* [REQUIREMENT]
Copy the rows below word for word, omitting the pictures.

* [RECORDS SUPPLIED]
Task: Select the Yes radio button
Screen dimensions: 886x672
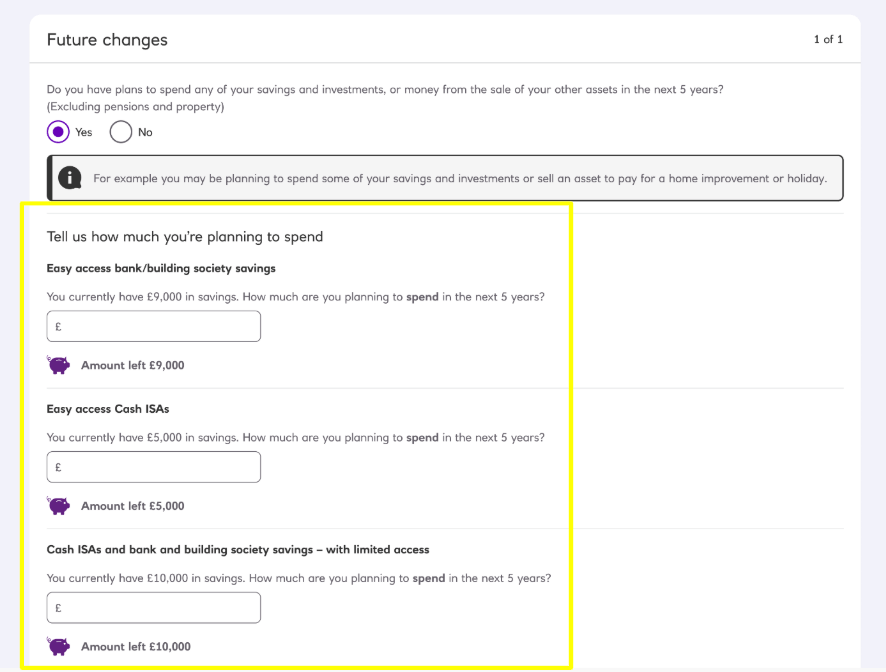Action: coord(59,132)
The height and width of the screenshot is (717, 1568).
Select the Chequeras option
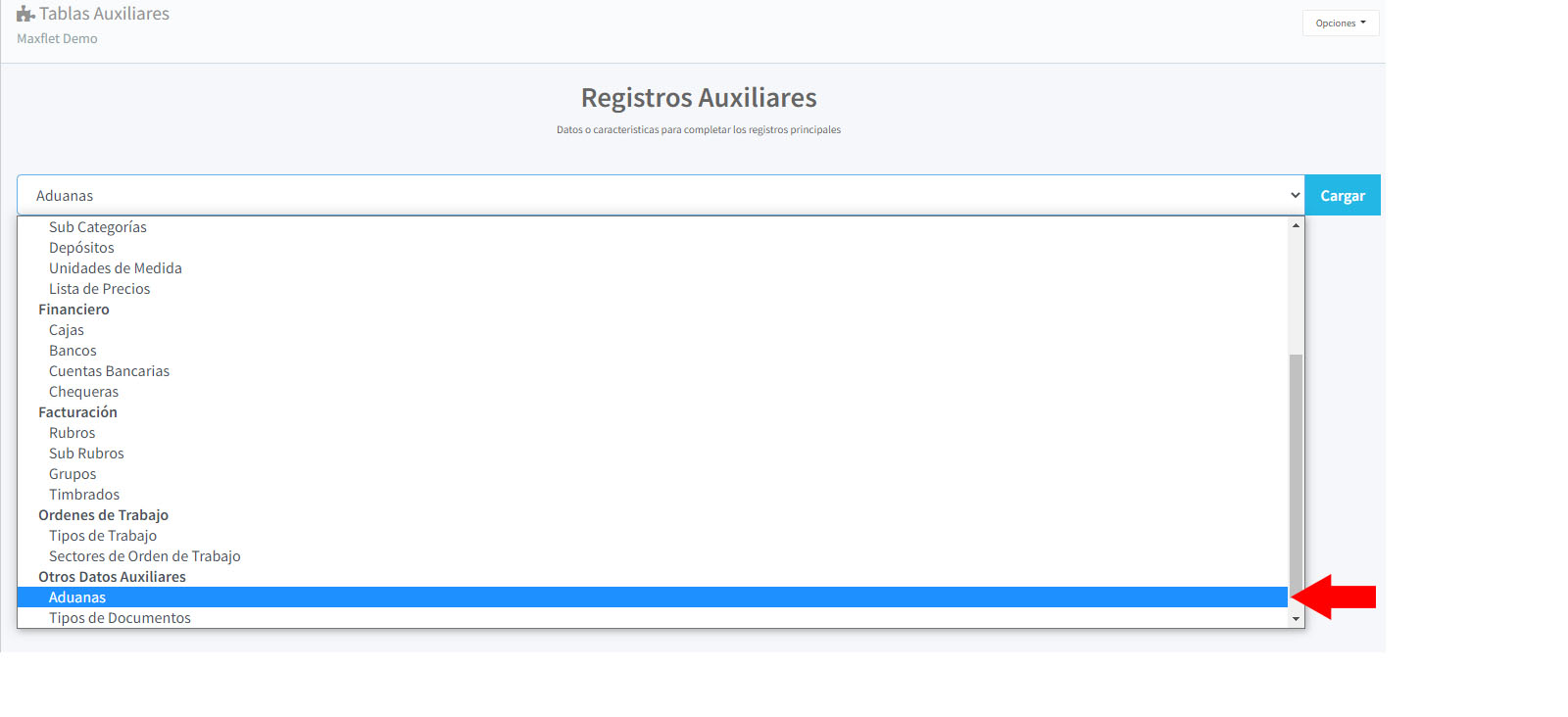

* [TASK SOLUTION]
Task: Select the Yes radio button
Screen dimensions: 886x672
Action: coord(59,132)
The height and width of the screenshot is (717, 1568).
Select the Chequeras option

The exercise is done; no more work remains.